Did you know that invisible disabilities make up 96% of all disabilities? I certainly didn’t until I met someone my own age with rheumatoid arthritis. I’m glad to have met some absolutely amazing people who live with challenges that the eye cannot see because symptoms of fibromyalgia syndrome eventually became too big to ignore in my own body. I’m glad to know that I have so many others with invisible disabilities who understand me. I’m also glad to know that there are people who don’t understand, even though it can lead to hurt feelings and awkward moments, because I would never wish the pain I experience on anyone else. Regardless of whether or not you can empathize with my pain and my struggle, I deserve respect. I have the right to speak my story to people I trust and I also have the right to remain silent with people I don’t know. My disability is invisible, not imaginary. 

"The bottom line is that everyone with a disability is different, with varying challenges and needs, as well as abilities and attributes. Thus, we all should learn to listen with our ears, instead of judging with our eyes.

Sincerely,

The Invisible Disabilities Association

(via mudandflame)

cry it out

Sometimes you just have to cry it out.  The hard part is finding the time.  Because when I get going, I really get into it.  This usually happens in the car, but today it’s in my bed.

I went to a lupus support group with my girlfriend last night(she’s the best), and it felt so good to see people like me.  I haven’t felt so relieved in months.  To know other people go through the same things as me makes me feel so much better.  But the hard part about it, is that I think I’m really finally accepting that I have Lupus.  These problems are real, and I’m going to deal with them for the rest of my life, and that’s a hard big pill to swallow.

It’s my new reality, and it will take a lot of adjusting, but I think I’m doing okay.  It just really sucks.  I just want to be like everyone else and do whatever I want, but that’s not my reality anymore and I have to face it.  I have to let my friends know that after I work a really busy shift, and I know we had plans, but that I literally can’t walk and need to heat my knees for the night instead.  I feel bad, and I miss my friends.  I miss my old life, where I was just living and having fun and working towards finishing my degree and starting a career.  

Maybe this is maturity, maybe it’s the lupus, maybe it’s the fact that I’m in a stable, loving relationship.  Everything is stable right now.  While that feels amazing, I just wonder what comes next and I’m scared.
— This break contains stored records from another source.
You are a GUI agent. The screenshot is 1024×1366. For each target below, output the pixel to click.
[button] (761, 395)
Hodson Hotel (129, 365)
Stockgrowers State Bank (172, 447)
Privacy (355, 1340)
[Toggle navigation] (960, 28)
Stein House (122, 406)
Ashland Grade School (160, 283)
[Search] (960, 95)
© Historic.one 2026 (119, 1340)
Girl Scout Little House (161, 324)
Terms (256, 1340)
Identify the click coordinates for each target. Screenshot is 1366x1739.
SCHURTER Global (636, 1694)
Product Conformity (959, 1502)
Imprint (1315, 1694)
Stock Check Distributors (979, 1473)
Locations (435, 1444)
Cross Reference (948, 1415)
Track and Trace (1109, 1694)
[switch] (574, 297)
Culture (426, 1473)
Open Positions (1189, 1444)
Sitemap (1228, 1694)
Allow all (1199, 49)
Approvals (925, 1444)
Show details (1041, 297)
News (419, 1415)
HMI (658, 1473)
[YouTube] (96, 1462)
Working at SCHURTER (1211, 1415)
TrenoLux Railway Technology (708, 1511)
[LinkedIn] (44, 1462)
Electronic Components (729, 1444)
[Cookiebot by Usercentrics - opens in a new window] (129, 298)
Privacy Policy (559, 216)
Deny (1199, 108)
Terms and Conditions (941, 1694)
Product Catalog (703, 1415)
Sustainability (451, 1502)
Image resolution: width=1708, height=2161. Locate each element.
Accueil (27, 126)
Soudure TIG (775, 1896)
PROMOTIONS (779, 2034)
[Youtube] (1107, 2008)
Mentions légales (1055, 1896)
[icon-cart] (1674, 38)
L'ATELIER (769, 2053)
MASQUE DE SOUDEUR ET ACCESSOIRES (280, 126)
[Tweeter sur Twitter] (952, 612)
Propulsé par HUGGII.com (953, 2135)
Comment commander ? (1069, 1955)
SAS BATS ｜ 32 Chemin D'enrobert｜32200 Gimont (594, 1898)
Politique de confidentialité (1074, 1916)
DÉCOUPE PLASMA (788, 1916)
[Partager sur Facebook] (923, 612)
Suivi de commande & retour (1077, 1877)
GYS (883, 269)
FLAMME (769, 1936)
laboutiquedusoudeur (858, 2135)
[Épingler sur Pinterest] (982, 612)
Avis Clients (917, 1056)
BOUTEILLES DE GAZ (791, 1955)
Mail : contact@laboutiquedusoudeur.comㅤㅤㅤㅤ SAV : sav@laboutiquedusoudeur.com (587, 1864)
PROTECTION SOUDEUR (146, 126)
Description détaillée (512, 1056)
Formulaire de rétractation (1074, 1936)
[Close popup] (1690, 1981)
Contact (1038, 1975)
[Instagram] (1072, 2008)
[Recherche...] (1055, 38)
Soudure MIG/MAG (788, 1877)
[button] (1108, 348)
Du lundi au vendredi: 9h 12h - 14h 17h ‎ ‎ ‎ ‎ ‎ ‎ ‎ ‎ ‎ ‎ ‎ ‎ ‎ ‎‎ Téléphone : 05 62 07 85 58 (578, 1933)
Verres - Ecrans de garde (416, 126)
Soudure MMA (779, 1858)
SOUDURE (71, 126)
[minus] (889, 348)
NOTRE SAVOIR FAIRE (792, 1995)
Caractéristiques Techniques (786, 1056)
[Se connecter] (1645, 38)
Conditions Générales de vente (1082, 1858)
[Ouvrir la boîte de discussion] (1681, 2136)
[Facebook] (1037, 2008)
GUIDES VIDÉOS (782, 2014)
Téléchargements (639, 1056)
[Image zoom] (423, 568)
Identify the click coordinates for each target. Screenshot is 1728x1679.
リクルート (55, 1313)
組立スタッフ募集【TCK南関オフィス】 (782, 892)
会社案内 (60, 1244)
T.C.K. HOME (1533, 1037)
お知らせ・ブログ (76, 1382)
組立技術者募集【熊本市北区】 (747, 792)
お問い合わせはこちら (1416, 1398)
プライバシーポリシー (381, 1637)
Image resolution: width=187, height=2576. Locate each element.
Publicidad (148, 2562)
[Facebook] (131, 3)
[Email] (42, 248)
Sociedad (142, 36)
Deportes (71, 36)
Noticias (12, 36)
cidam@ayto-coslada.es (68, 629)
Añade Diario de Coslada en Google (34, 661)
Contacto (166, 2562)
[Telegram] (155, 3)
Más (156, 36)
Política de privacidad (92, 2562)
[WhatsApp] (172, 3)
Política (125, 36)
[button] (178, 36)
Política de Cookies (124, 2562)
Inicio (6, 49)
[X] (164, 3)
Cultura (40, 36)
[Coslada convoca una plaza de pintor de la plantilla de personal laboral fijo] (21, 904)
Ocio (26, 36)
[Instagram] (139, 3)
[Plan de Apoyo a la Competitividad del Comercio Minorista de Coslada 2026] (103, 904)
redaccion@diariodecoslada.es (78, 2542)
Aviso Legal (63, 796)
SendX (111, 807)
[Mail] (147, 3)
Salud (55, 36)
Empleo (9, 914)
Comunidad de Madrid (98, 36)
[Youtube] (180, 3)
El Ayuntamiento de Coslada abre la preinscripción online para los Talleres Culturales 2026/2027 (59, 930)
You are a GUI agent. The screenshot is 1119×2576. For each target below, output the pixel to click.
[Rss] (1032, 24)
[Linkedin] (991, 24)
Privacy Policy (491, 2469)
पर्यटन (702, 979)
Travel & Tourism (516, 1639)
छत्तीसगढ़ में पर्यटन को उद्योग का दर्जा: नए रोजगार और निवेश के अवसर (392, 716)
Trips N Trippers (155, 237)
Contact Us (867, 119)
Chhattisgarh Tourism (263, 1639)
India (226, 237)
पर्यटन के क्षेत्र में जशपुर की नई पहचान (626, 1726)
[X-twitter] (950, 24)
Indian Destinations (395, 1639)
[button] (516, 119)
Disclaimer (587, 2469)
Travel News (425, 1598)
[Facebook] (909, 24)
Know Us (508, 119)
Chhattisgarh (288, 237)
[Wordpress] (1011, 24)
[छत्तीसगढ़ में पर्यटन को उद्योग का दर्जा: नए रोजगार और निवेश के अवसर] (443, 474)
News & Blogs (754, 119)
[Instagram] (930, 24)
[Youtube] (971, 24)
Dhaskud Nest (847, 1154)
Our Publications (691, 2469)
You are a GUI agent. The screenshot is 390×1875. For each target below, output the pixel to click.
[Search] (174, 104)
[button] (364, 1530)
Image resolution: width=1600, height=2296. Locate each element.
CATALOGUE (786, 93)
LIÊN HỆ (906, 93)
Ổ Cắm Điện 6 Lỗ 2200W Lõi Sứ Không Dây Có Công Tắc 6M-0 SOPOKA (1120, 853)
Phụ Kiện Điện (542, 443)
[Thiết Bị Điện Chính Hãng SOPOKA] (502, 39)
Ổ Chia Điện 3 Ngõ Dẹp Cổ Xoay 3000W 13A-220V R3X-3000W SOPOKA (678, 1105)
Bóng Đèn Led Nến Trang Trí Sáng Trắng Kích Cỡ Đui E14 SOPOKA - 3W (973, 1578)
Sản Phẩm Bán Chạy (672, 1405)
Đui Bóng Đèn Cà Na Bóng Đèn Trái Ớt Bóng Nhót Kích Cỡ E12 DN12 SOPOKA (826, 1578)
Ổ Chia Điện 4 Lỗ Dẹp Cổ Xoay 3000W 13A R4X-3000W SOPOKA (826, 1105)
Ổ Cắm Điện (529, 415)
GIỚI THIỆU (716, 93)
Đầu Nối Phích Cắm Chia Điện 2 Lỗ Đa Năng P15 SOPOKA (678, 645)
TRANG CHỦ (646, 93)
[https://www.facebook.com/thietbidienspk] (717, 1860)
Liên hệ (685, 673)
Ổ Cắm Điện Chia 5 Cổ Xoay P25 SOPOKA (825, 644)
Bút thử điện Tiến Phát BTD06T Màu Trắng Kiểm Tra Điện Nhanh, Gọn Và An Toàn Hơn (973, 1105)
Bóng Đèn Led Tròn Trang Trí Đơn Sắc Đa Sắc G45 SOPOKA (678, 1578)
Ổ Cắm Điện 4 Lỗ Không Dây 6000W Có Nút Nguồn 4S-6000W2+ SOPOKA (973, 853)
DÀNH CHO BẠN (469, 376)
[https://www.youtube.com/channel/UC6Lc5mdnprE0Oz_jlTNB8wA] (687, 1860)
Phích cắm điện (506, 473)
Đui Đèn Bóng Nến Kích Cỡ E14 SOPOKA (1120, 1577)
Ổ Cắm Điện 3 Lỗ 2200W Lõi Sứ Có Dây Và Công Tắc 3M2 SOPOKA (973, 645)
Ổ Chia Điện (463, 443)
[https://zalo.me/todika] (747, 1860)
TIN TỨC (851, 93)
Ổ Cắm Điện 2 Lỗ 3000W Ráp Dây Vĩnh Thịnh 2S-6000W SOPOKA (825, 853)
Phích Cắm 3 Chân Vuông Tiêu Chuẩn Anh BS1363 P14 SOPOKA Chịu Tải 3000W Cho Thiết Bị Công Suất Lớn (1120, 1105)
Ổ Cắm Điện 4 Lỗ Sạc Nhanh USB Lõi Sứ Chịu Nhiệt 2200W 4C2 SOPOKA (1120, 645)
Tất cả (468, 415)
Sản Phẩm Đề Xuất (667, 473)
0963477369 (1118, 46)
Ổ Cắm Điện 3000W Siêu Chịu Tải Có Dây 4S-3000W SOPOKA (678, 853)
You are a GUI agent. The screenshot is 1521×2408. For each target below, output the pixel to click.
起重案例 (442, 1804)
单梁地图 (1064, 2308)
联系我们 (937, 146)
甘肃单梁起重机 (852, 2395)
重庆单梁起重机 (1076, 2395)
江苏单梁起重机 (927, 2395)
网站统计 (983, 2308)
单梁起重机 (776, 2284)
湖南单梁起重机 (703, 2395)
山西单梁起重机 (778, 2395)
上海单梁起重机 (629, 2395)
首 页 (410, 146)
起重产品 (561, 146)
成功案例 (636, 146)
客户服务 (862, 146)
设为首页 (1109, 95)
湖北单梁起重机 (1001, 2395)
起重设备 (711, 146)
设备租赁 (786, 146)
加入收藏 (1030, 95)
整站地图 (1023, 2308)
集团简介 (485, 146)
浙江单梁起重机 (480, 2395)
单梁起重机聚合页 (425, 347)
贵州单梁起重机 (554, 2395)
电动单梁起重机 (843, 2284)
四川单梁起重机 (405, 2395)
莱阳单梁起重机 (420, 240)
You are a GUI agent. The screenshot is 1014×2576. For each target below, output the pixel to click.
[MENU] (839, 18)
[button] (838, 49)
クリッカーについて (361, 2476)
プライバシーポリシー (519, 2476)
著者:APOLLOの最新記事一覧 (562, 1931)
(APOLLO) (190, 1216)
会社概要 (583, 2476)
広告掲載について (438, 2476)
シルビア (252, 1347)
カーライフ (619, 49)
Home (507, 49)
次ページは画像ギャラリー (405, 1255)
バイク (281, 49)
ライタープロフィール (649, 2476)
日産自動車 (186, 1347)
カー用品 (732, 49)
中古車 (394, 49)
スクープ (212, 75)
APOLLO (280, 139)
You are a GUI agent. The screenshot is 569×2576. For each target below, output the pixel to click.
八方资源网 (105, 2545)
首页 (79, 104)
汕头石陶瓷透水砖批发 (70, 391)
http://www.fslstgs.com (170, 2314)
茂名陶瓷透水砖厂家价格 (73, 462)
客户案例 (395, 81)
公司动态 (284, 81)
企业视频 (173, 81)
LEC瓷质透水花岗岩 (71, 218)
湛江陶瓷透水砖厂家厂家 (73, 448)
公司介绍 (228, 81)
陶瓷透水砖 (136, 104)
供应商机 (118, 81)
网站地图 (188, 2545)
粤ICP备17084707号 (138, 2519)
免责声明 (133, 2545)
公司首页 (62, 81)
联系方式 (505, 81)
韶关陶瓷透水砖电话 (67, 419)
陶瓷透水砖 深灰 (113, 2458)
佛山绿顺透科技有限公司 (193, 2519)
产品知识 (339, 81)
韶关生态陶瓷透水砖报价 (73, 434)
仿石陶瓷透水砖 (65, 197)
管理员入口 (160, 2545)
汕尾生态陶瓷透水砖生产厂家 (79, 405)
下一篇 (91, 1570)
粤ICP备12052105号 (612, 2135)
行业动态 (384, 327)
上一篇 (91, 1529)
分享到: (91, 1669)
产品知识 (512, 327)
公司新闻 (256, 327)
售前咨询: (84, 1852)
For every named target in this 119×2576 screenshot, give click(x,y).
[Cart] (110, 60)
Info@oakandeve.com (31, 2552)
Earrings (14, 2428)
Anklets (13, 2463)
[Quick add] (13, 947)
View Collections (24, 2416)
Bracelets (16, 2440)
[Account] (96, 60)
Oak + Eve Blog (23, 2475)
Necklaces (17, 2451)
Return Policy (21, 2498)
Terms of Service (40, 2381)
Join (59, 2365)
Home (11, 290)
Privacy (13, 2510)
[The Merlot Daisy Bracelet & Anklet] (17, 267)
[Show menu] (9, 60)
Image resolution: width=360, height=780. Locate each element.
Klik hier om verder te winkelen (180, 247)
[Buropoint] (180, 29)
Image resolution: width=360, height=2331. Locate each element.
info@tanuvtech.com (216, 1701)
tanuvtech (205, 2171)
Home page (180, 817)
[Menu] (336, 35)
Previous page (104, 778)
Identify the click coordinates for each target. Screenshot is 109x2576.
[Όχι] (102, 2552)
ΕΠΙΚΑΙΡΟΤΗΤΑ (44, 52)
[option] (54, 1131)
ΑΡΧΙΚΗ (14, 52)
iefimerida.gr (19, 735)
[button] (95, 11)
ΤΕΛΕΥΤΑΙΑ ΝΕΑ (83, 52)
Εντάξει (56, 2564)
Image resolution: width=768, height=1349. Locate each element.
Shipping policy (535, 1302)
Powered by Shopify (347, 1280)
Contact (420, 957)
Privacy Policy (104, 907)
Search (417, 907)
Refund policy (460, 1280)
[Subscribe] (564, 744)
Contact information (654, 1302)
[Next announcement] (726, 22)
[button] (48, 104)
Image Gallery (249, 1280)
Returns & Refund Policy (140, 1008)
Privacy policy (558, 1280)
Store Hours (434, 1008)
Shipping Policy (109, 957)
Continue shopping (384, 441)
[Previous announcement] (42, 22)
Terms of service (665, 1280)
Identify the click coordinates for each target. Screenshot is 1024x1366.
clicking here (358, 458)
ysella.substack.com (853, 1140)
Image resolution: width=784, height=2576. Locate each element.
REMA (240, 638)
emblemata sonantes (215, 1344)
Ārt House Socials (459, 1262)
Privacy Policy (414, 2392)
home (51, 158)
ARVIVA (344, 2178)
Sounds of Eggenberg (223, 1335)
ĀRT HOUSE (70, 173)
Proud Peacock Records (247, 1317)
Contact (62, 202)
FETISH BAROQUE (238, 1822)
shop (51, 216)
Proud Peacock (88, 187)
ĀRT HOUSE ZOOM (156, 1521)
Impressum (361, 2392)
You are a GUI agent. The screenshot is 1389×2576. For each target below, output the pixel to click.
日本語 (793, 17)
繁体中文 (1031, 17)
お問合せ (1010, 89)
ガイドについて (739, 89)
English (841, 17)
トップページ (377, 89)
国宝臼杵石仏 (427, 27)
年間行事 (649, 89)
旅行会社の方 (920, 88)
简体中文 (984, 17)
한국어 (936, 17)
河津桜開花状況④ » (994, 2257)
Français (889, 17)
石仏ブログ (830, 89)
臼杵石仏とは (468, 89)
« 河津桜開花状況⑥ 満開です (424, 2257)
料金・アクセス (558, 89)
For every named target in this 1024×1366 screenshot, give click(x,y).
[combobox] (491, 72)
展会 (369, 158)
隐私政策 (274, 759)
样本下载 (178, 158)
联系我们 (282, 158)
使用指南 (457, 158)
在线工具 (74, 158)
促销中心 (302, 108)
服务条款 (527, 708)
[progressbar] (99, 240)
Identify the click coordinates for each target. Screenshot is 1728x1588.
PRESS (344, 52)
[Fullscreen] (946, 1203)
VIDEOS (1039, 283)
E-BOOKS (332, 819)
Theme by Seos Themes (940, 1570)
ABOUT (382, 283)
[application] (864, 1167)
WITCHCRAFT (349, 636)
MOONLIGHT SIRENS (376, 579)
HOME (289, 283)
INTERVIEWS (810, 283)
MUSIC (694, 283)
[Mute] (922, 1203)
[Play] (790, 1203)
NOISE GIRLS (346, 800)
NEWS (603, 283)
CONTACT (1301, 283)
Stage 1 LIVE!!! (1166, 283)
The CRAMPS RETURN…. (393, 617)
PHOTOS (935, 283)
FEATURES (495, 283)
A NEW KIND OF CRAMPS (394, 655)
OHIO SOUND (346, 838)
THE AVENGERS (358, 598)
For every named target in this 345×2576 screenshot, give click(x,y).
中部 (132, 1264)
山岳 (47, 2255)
I’m trying to plan my life after I graduate this summer.  I so badly want to teach, I just don’t know how realistic it is.  I want to work with people with mental illness too, which seems more realistic.  I just don’t know, and it gives me extreme anxiety.  When you’re in your 20’s, you can get away with searching yourself.  I feel like I never got a chance to get to know myself, to do what I wanted to do, to be a real teen.  I just turned 30, but I feel about 23.  

Sometimes my pain gets so bad that it’s all I think about.  I don’t want to take a pain pill because I’m terrified of getting addicted.  But being in pain effects my mood I think.  I overcompensate a lot.  I’m myself, but I don’t want anyone to know how much pain i’m in on a daily basis.  I don’t know who to tell and I don’t know what to do about it.  

I really just don’t know.  But maybe that’s okay.  I have today.  I have strength to get through today.  Tomorrow is tomorrow and we’ll just have to wait to see how it goes.  Maybe I should stop obsessing about the future and focus on now….like that stack of papers I should be filling out, but I’m writing this instead.

In good news I get to have a handicap sign for my car!  Rockstar parking all the time.  But really, sometimes I hurt so bad that I can’t walk really far, so it’s going to help.  I’m thankful for that.

Just writing this makes me feel better, but it’s the reality that is still here.  The only thing I can do is deal with it.  It could be worse.  It can ALWAYS be worse.  I should be more thankful for what I have.